Ospedale di Senigallia

Ogni giorno che passa il Governo della Sanità Regionale mette in evidenza i propri limiti nel programmare e gestire la spesa sanitaria.  Il cittadino chiede tagli agli sprechi e una gestione competente e non tagli sulla salute riducendo i servizi. Purtroppo, il nostro male è che siamo ancora convinti di vivere in un regime di democrazia mentre invece i "Tavoli ristretti" della politica hanno preso il sopravvento sui cittadini.

Dai giornali abbiamo appreso dei previsti tagli al reparto di Oculistica e Neurologia nell'Ospedale di Senigallia, mentre non si placa la preoccupazione per il reparto di Cardiologia (vero gioiello) tra i primi delle Marche per efficienza e professionalità.

Mantenere inalterati i servizi dell'Ospedale di Senigallia significa garantire la salute su un territorio che comprende circa 20 Comuni delle Valli Misa e Nevola e Valle del Cesano che in totale sommano più di 100.000 abitanti. Va inoltre considerato che durante tre mesi d'estate superano 150.000 per la presenza e il transito dei turisti.

Un reparto senza primario equivale a un vero declassamento in termine di servizi, di aggiornamenti tecnologici, di mezzi finanziari e perdita del coordinamento con altre strutture primarie. Non molto tempo fa il Sindaco di Senigallia ha dichiarato: "faremo le barricate!", per difendere la Sanità nel territorio e questo ci fa pensare che, prima o poi, tutti i Sindaci prenderanno iniziative per evitare il lento e continuo declassamento dei reparti ospedalieri.
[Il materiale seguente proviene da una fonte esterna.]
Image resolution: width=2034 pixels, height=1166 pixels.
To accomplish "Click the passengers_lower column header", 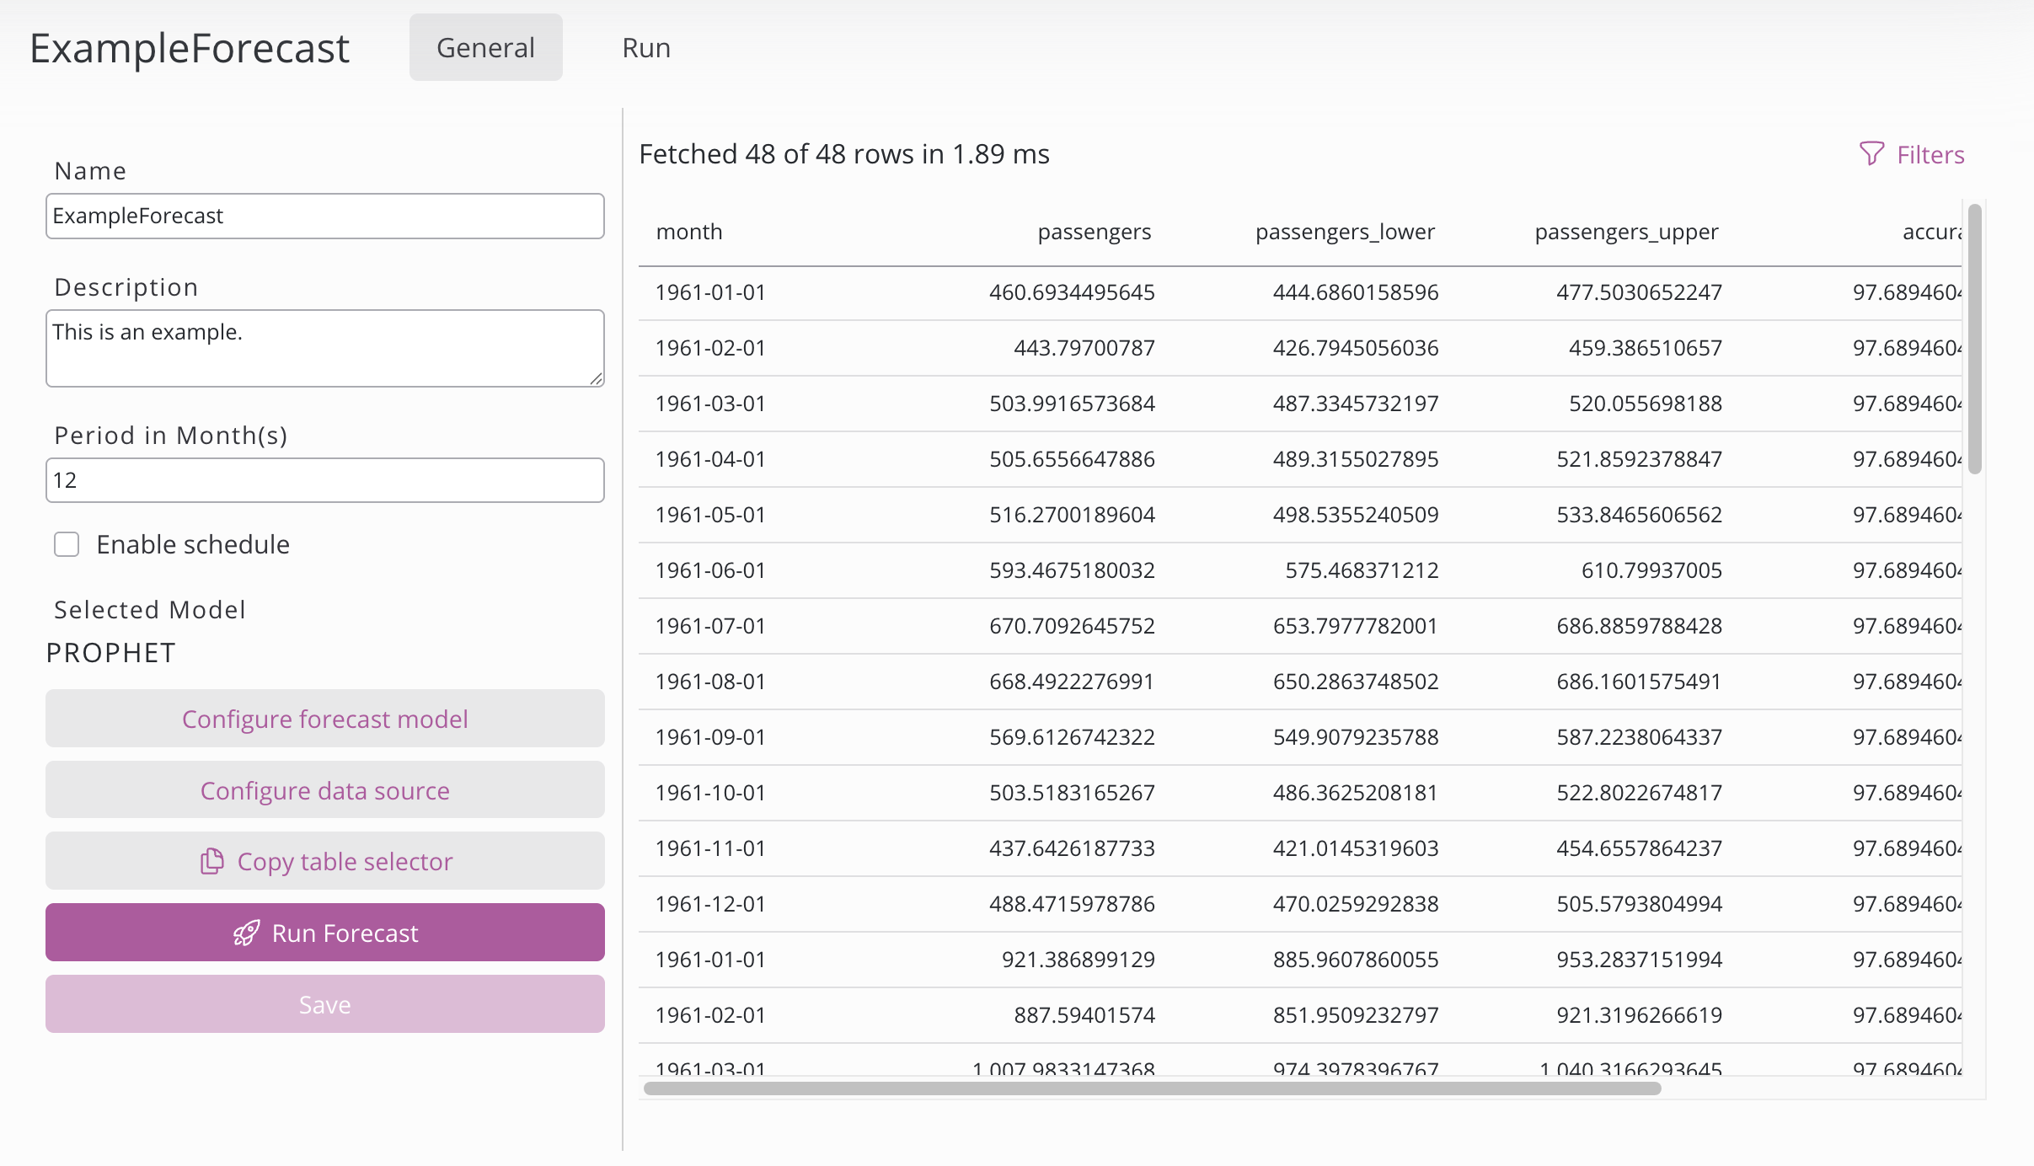I will 1346,232.
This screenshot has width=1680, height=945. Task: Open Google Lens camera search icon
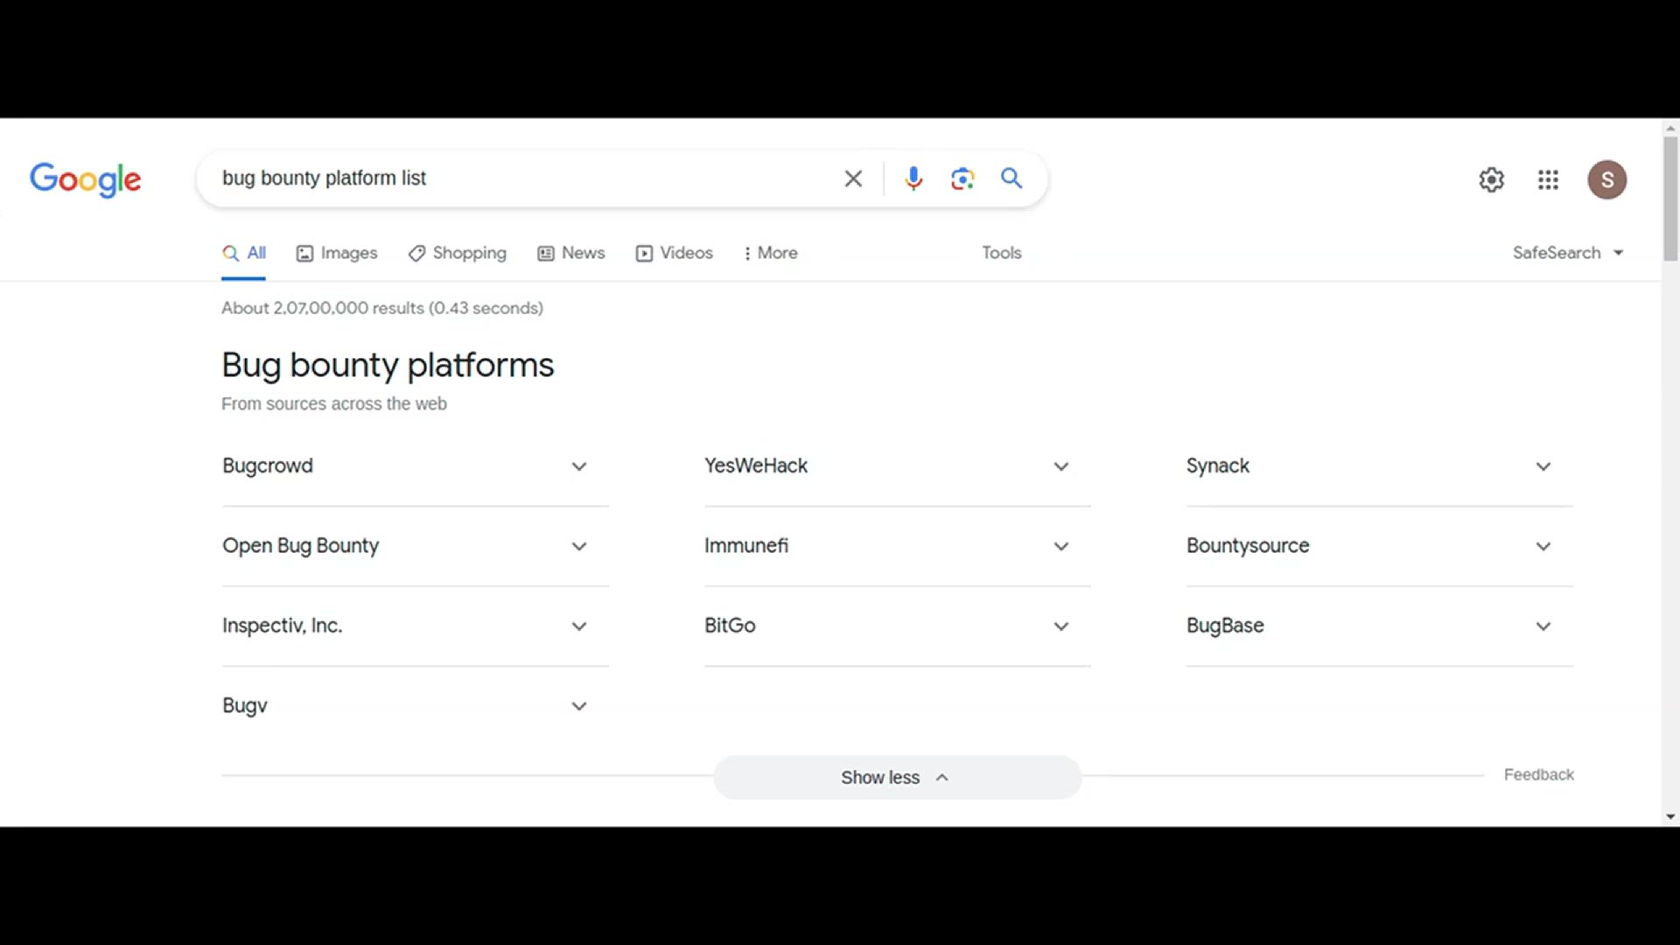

La Cardiologia è il pezzo forte per il nostro territorio in quanto tutti sanno che in molti casi l'infarto e altre disfunzioni cardiache concedono poche ore di tempo per sopravvivere, senza considerare altre disfunzioni e l'attività preventiva. Pertanto, imprenditori e cittadini chiedono a tutti i Sindaci del territorio di fare fronte comune affinché venga garantita la nomina del nuovo Primario nel reparto di Cardiologia dell'Ospedale di Senigallia.